In der POM habe ich das Dependencies und Plugins für JavaFX hinzugefügt.
Nach run verschwanden alle Probleme bei importanweisungen.
Als ich das Projekt ausführen wollte bekam ich dann folgenden Fehler


> ------------------------------------------------------------------------
> Building mavenproject1 0.0.1-SNAPSHOT
> ------------------------------------------------------------------------
> 
> ...


----------



## mrBrown (6. Jun 2019)

MiMa hat gesagt.:


> Fatal Error: Unable to find package java.lang in classpath or bootclasspath


Öhm. Keine Ahnung was da passiert ist.


Lad mal mein Projekt runter und importier das, anstatt ein neues zu erstellen.


----------



## MiMa (13. Jun 2019)

Hallo,
ich habe das ein Maven Projekt aus Netbeans erzeugt, welches ein JavaFX Fenster öffnet, einen Button darstellt und Hallo Welt ausgeben soll.
Des weiteren habe ich die POM wie auf der JaveFX webseite Konfiguriert, so das alle Importfilter behoben wurden. 
Das Programm wie auch einige meiner FX Programmversuche habe immer irgendwelche kompilierfehler.


> Changes detected - recompiling the module!
> Compiling 2 source files to D:\Programmierung\DMS\target\classes
> Fatal Error: Unable to find package java.lang in classpath or bootclasspath
> -------------------------------------------------------------
> ...



Mir ist oft aufgefallen das ich damals unter macOS keine Probleme mit JavaFX und GUIs hatte, das gleiche Projekt unter Windows wie gewohnt Probleme bereitete.

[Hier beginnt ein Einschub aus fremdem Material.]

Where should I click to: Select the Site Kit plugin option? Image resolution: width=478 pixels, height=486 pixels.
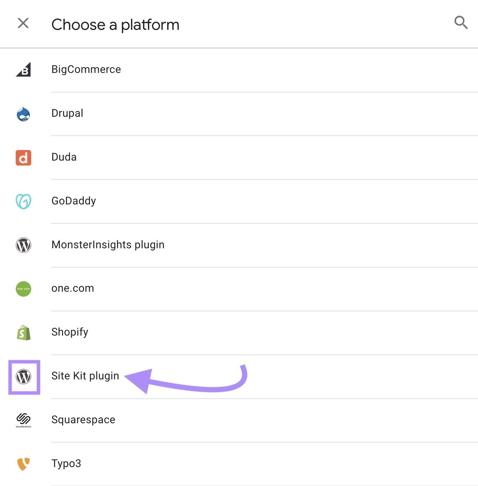(85, 376)
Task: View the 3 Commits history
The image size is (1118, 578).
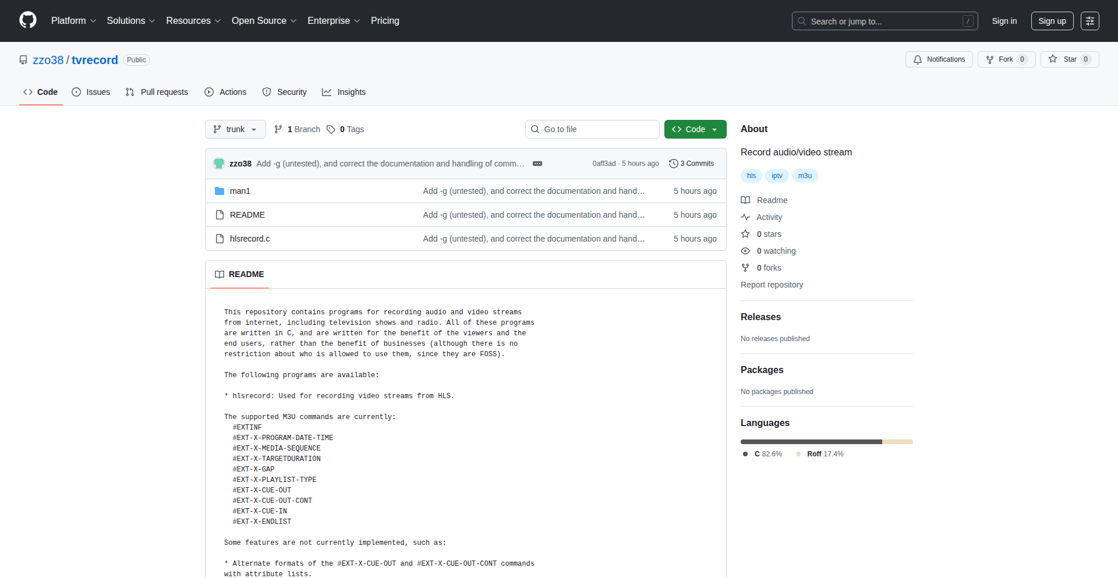Action: coord(691,164)
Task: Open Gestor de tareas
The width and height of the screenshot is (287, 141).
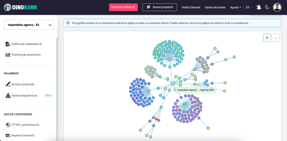Action: coord(215,7)
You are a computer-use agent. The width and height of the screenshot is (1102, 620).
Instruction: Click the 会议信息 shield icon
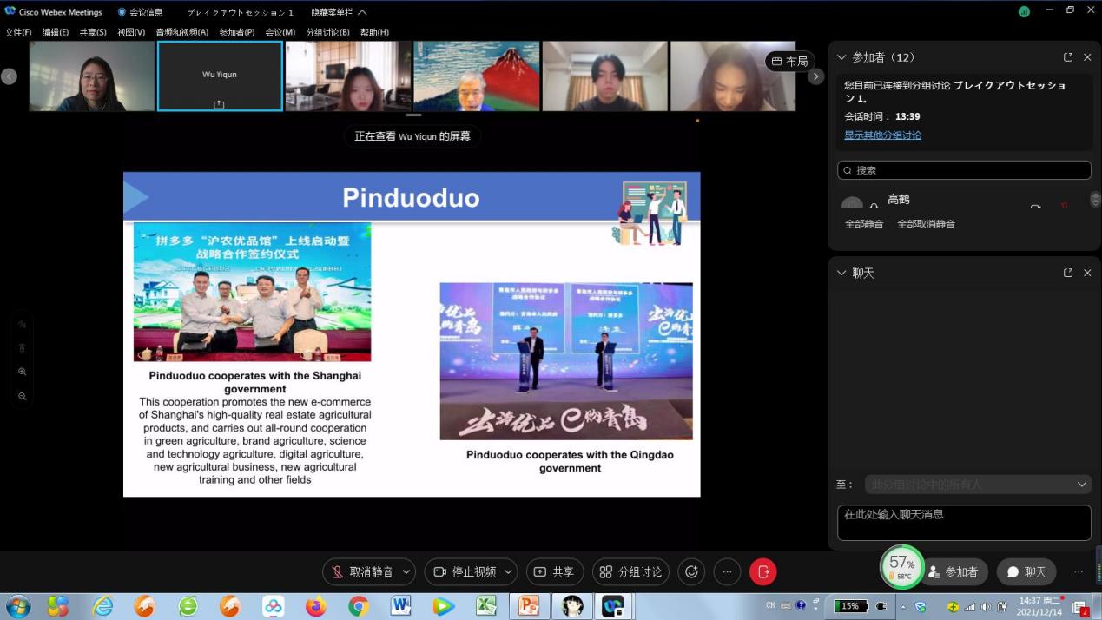(122, 12)
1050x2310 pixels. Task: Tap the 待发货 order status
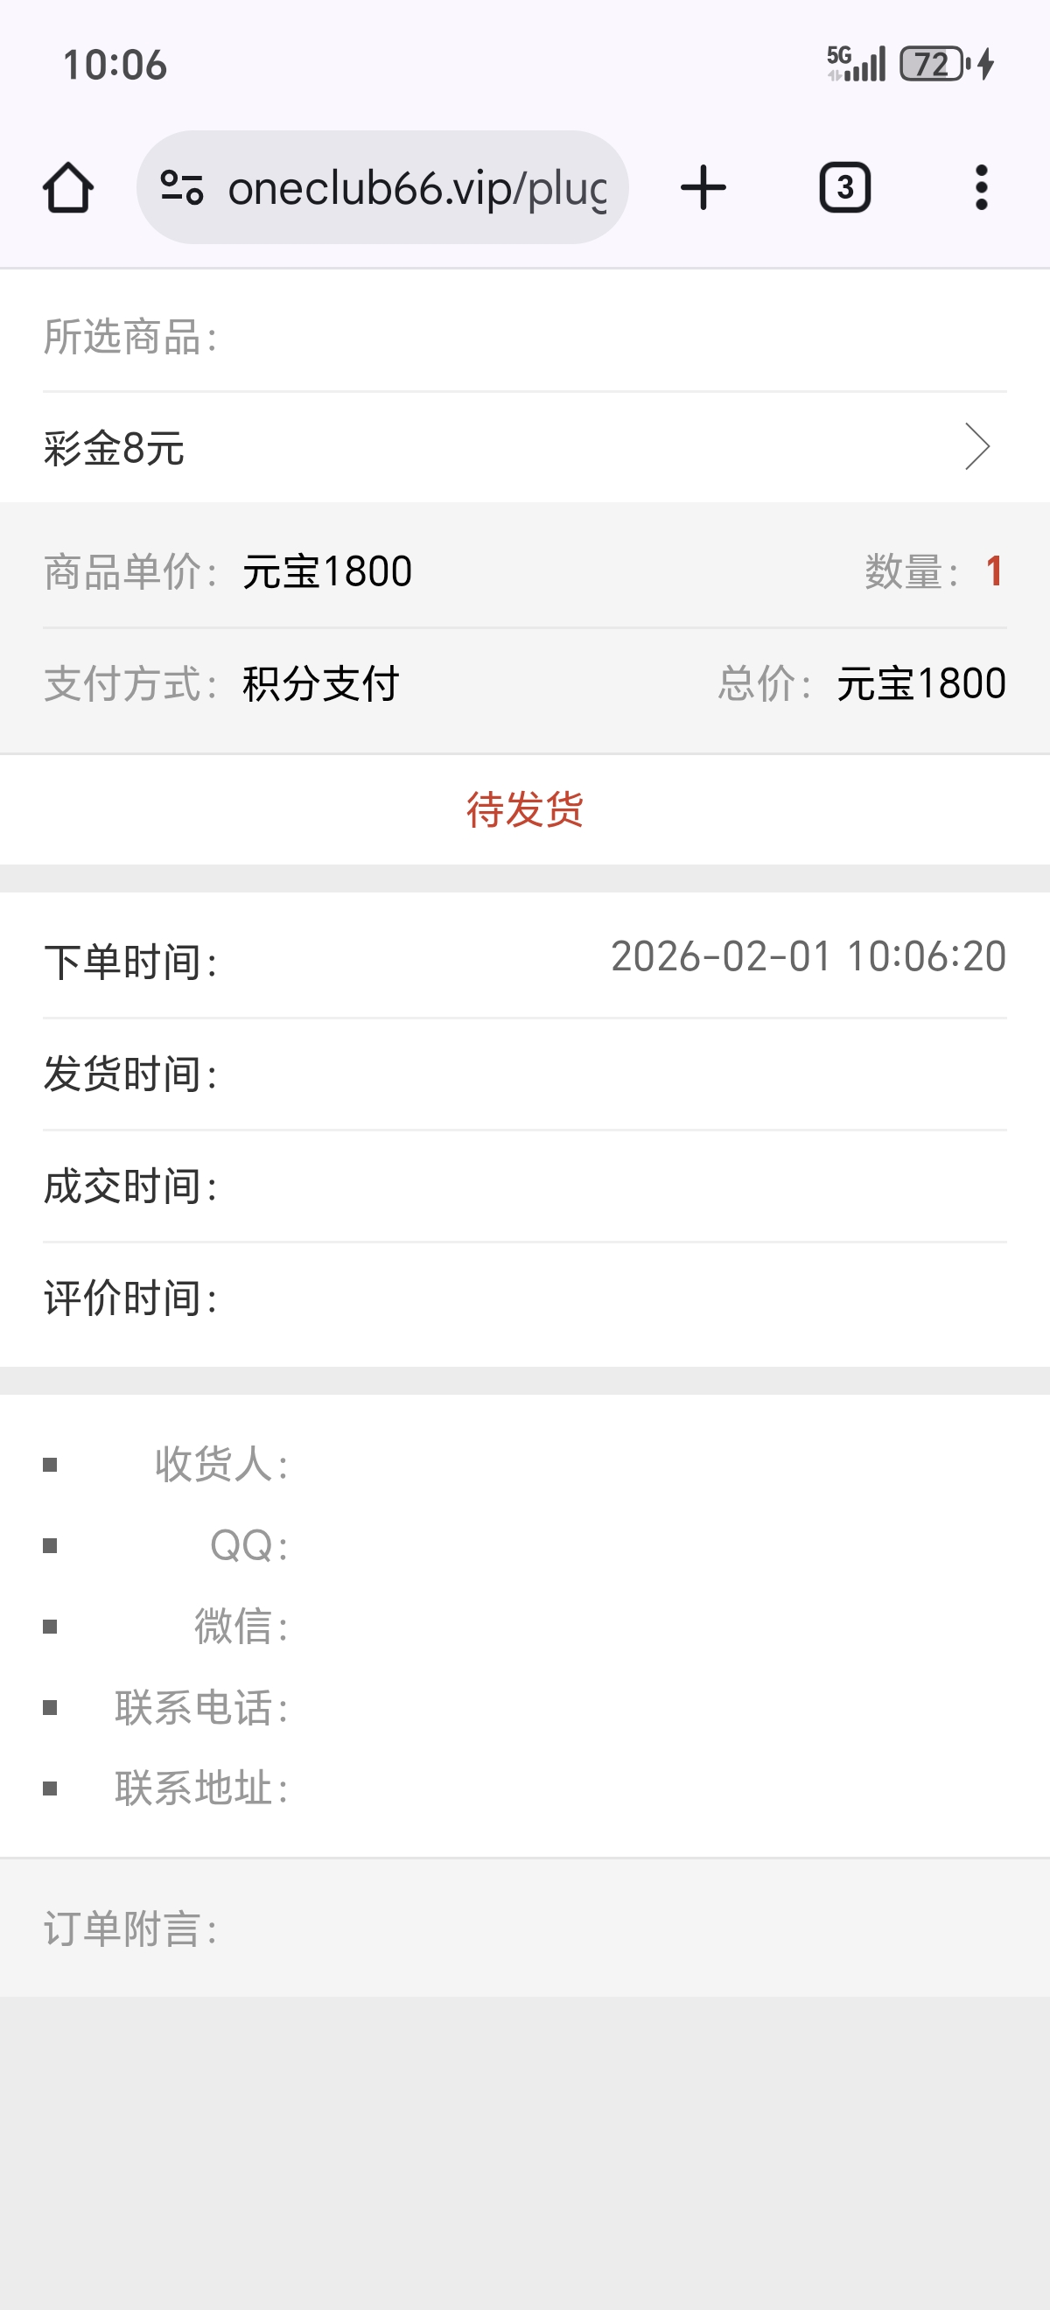click(x=525, y=810)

Jetzt mal die Grosse Frage?
Ist Windows überhaupt dafür geeignet??

Danke
Mi


----------



## mrBrown (13. Jun 2019)

MiMa hat gesagt.:


> Jetzt mal die Grosse Frage?
> Ist Windows überhaupt dafür geeignet??


Ja.


Welches JDK hast du installiert?


----------



## MiMa (13. Jun 2019)

Lokal habe ich installiert:
javafx-sdk-11.0.2
javafx-sdk-12.0.1
javafx-sdk-13

jdk-10.0.2
jdk-11
jdk-12.0.1
jdk1.8.0_211

jre-10.0.2
jre1.8.0_211

Die JRE wurden mit der jdk installiert.

Aber eigentlich ist das doch nicht unbedingt wichtig für das Maven Projekt, denn so wie ich das verstanden habe holt maven sich das aus dem Repo? In dem Projekt Dependecies habe ich auch gesehen,das die entsprechenden javafx Bibliotheken geladen wurden.


----------



## kneitzel (13. Jun 2019)

Aber es scheint Probleme mit dem Java SDK zu geben:
"Fatal Error: Unable to find package java.lang in classpath or bootclasspath"

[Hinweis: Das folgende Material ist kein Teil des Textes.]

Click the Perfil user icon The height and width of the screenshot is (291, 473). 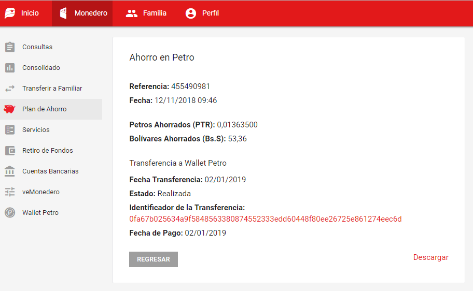tap(191, 13)
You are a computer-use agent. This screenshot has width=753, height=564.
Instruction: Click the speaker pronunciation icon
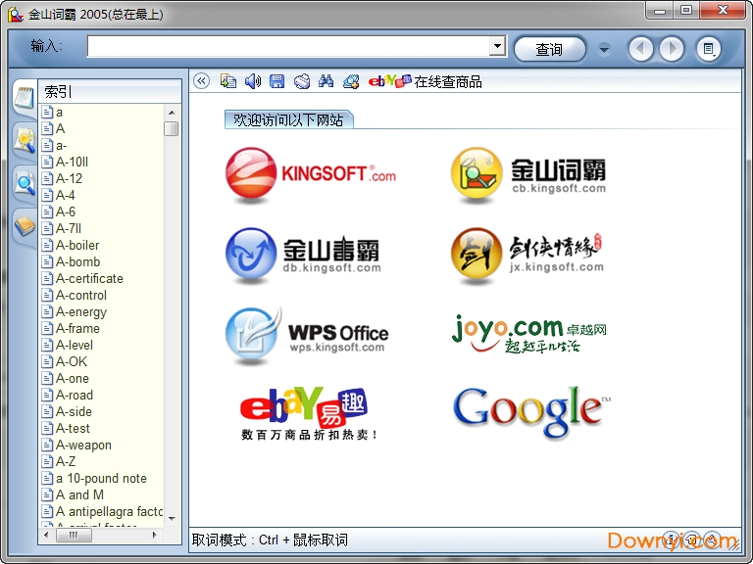pyautogui.click(x=253, y=81)
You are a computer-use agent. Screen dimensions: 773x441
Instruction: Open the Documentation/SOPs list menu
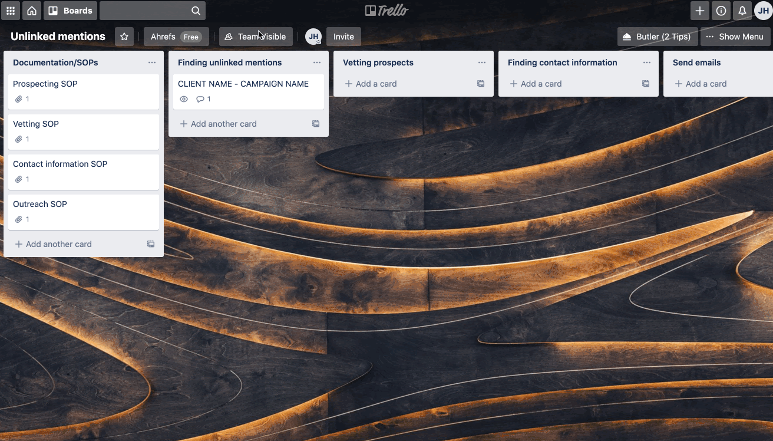[152, 62]
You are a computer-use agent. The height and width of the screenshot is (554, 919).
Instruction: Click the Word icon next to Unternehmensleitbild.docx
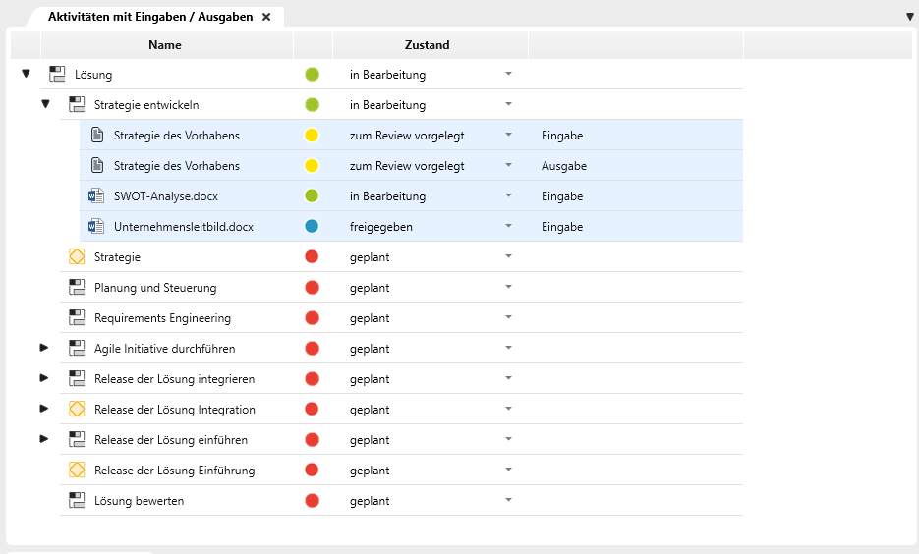96,227
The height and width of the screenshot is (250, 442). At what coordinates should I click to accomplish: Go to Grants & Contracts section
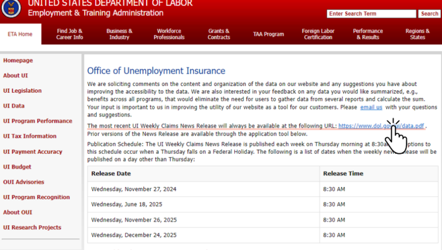[219, 34]
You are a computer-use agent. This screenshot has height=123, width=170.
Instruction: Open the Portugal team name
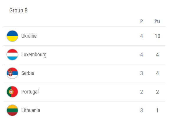[30, 92]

Also java.lang ist Bestandteil vom normalen Java Framework und wenn er das nicht finden kann, dann stimmt da schon gehörig etwas nicht. Welches JDK nutzt Du genau? Wie hat Du es konfiguriert?


----------



## MiMa (14. Jun 2019)

Ich vermute schon lange das es irgendwie an Netbeans liegt, habe hier diesen Artikel über Java, FX und Netbeans gefunden.
http://michaelkipp.de/blog/java-umstieg-auf-openjdk/ 

Ich werde mal alle Java JDKs entfernen und openjdk installieren.
Dann prüfe ich mal ob es mit den openJFX und Netbeans besser läuft?
Sollte es immer noch nicht funktionieren, werde ich es mal mit Eclipse und IntellJ probieren, ob die erzeugen Beispielprojekte damit laufen.
Ich würde es schrecklich finden in eine neue IDE ein zu arbeiten, da ich Netbeans wirklich mag.


----------



## kneitzel (14. Jun 2019)

Schau Dir doch auch einmal https://openjfx.io/ an.

Da werden dann auch sehr schön die Möglichkeiten aufgezeigt, wie man damit arbeiten kann. Wichtig ist, dass es eben 3 Wege gibt. Wenn man (so wie Du wohl auch) über Maven gehen will, dann braucht man keine lokale Installation vom openjfx, da dies ja über Maven geladen wird....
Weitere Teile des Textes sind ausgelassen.